The Laboratories of Free College

In 2016, presidential candidate Hillary Clinton called for free tuition at public colleges and universities for families earning under $125,000 a year. The proposal set off substantial debate among higher education advocates and analysts, including posts on this blog. In November, the odds of Clinton’s plan becoming law flatlined with the election of Donald Trump. As a result, the nature of the conversations around free college has shifted dramatically, as has our coverage of the movement. Today, some states have already made strides in eliminating tuition payments for some or all students and families, and new proposals from state and local leaders are popping up left and right.

But while the nature of the free college movement has changed, the stakes remain the same. A well-designed plan could increase access and affordability for students while imposing needed discipline in the market for higher education.  However, a poorly thought out policy or botched implementation could have the opposite effect, leading to ballooning costs, restricted access to low-income students, and a decrease in quality and diversity.

New America’s newest blog series discusses these possible problems and recommends how to avoid them. And it explores the good, bad and the ugly of what state- and local-level approaches can teach us about how to approach free college. Follow along here or on twitter using #FreeCollegeLab.

The first blog in this series looks at how much students and their families would save if their tuition bills were cut under Hillary Clinton’s proposed model, using data on current enrollment and tuition payments in postsecondary education.
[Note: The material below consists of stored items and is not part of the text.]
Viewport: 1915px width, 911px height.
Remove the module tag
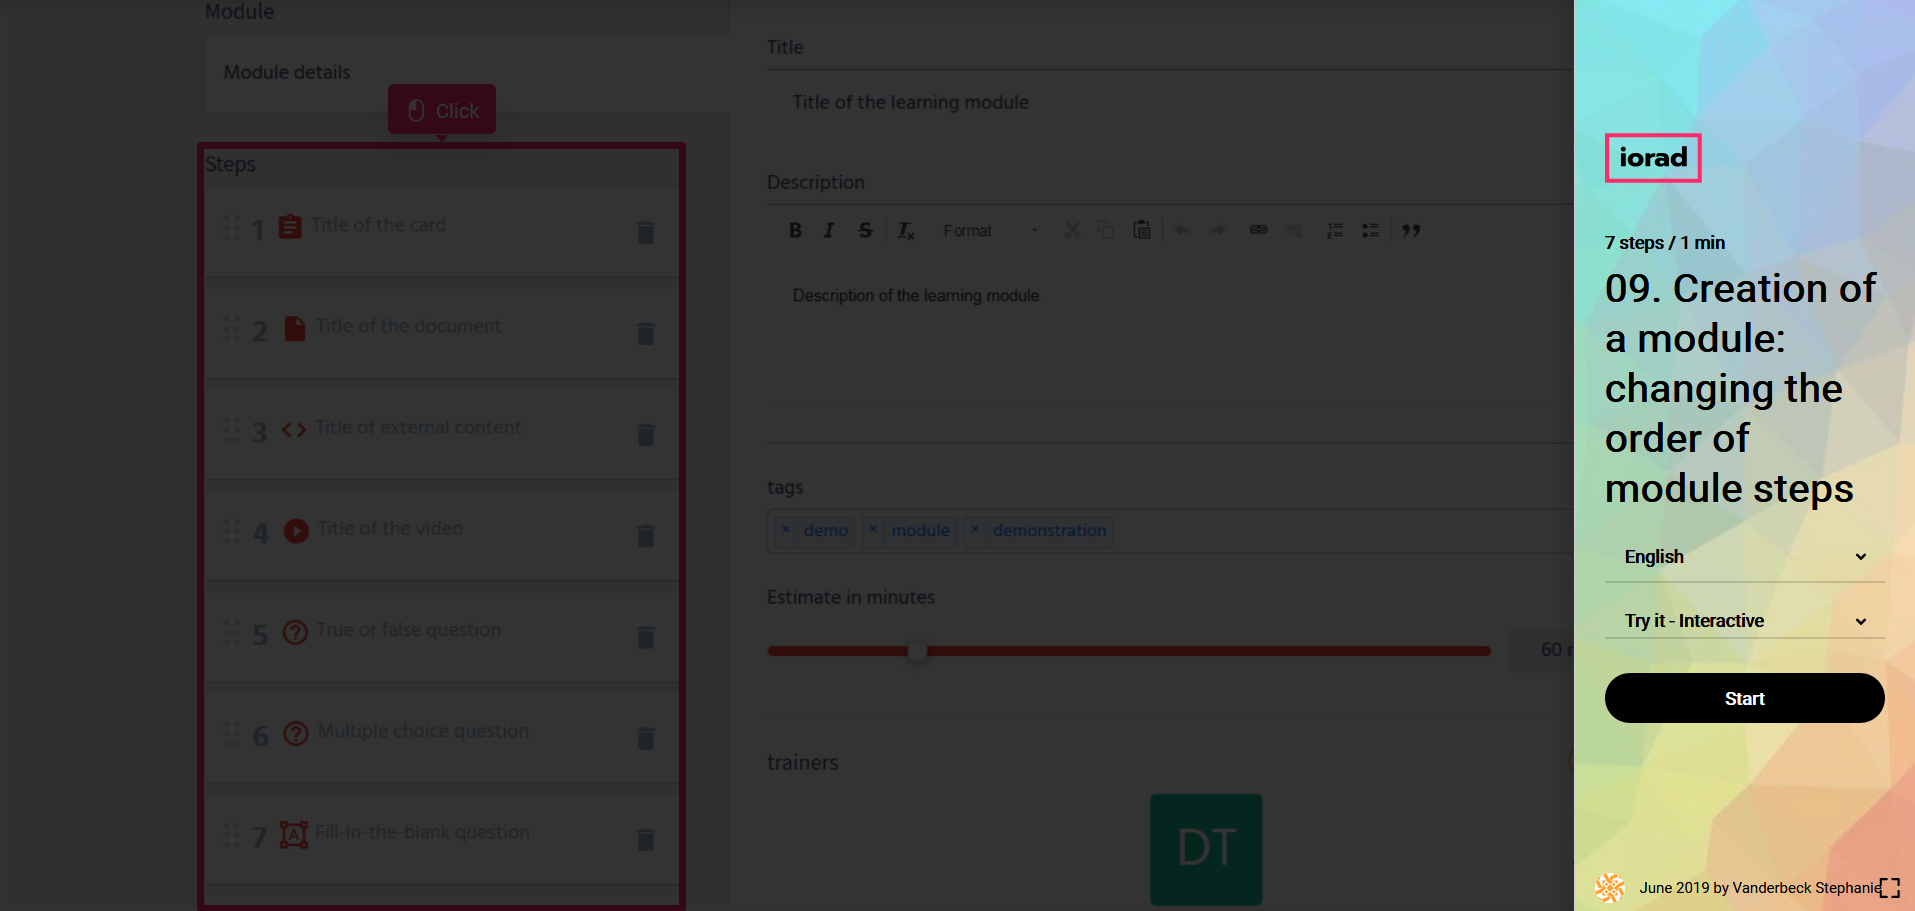coord(873,530)
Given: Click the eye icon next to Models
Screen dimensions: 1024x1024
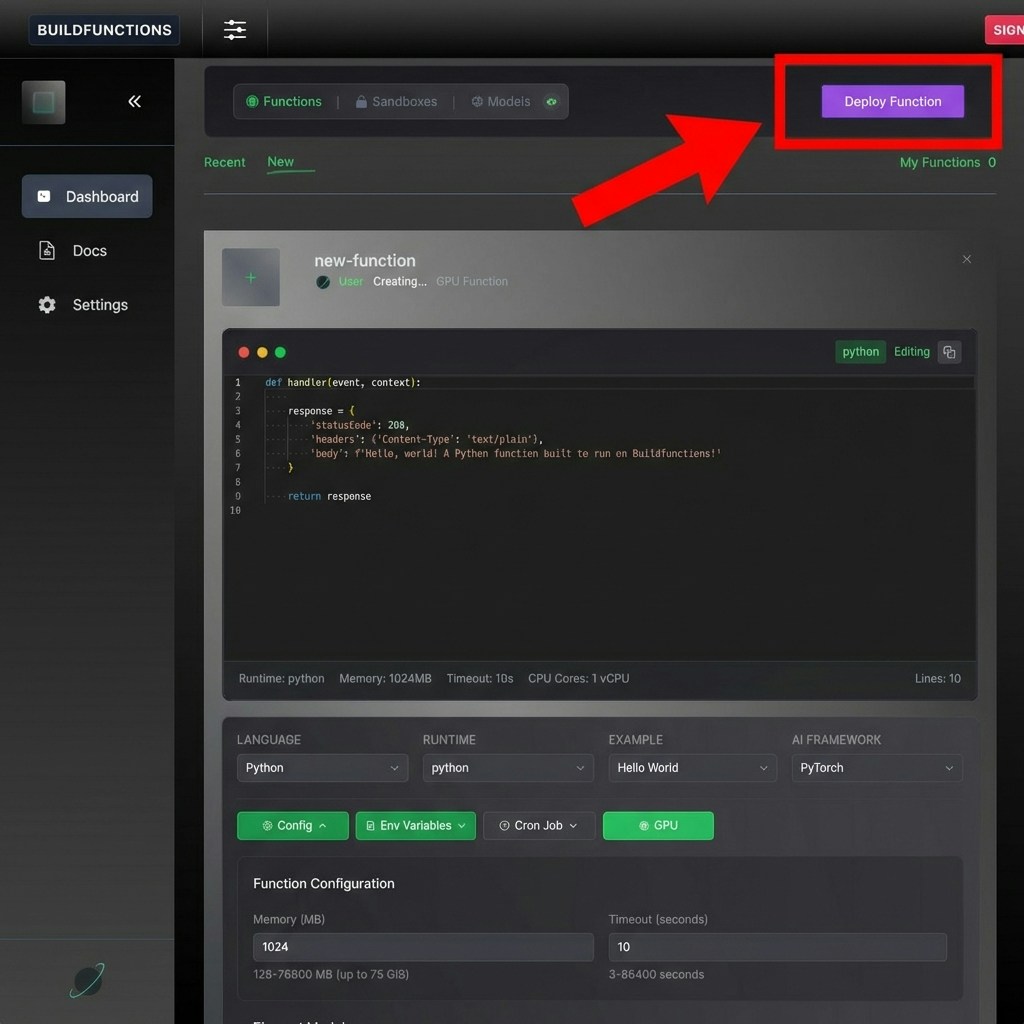Looking at the screenshot, I should tap(551, 101).
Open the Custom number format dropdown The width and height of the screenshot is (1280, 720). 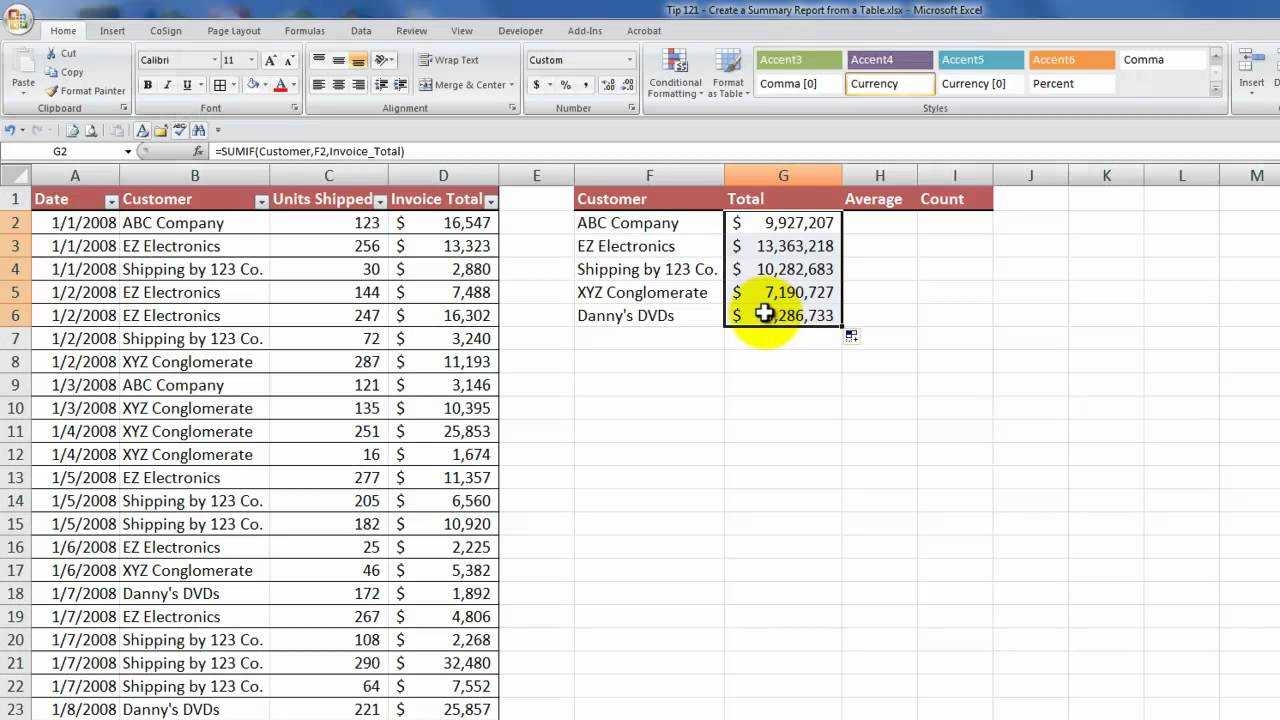pyautogui.click(x=628, y=59)
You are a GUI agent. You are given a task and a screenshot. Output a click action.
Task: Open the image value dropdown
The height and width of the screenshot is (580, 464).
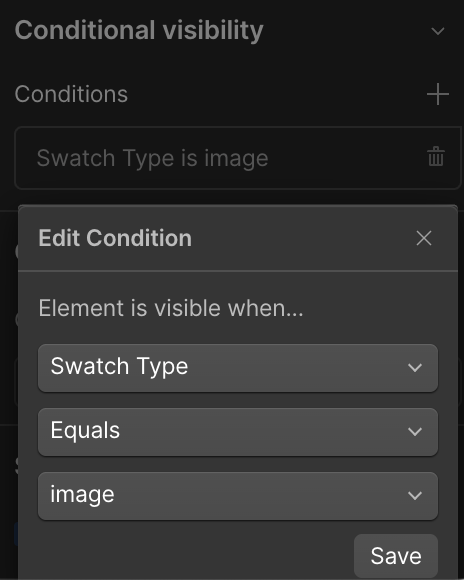pyautogui.click(x=238, y=496)
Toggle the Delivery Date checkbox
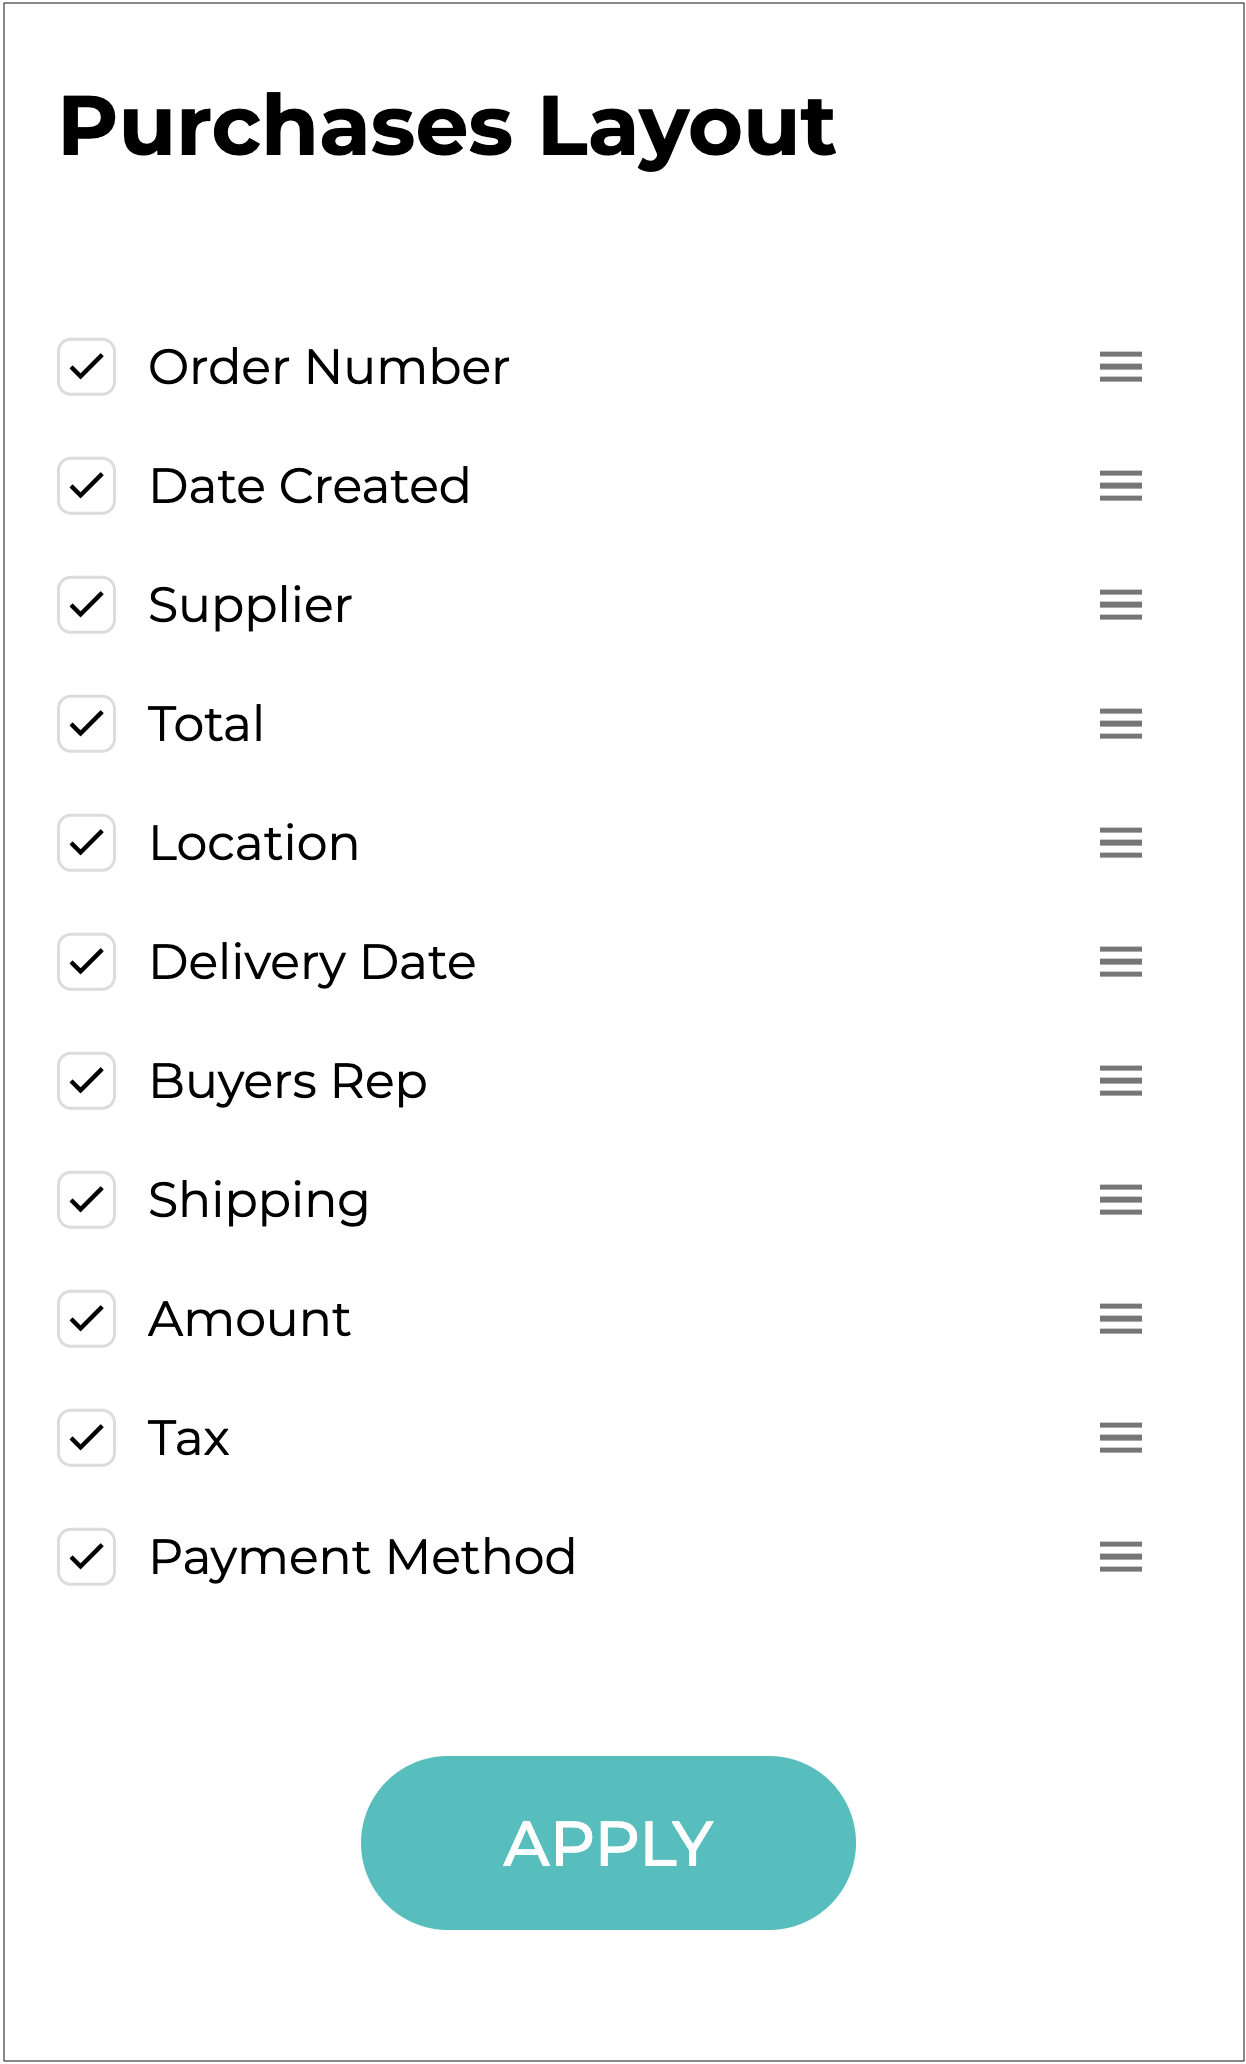 [x=87, y=962]
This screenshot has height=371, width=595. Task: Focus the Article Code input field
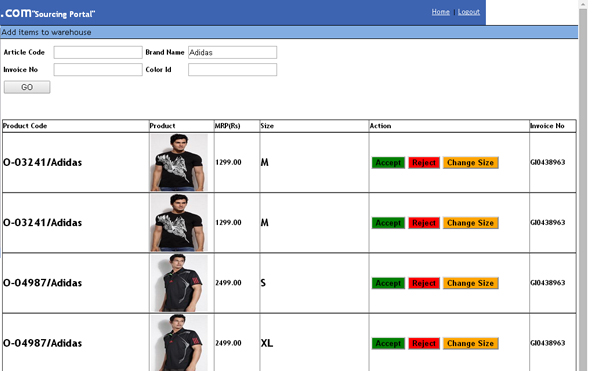[x=98, y=52]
A similar approach has been introduced in national legislation by Senator Bernie Sanders.

The next post explores what we can learn from the oldest place-based free college program of its kind, the Kalamazoo Promise.

Next, we explore ways to implement a free college plan at the federal level without creating a race to the bottom for state legislators.  

Our first piece post-election explores the positives and negatives of free college’s return to the state policy arena, using New York’s free college proposal to explore what’s next for the free college movement.

We then take a deep-dive into what’s happening in Tennessee - one of the earliest adopters of free college - as they expand their scholarship program to include oft-neglected adult learners.

When New York passed a free college program, we used it to look at the small print in other state free college proposals and to take on the idea of adding a work requirement to programs that are supposed to be free.

We reacted to Oregon announcing changes to its program, adding an income requirement.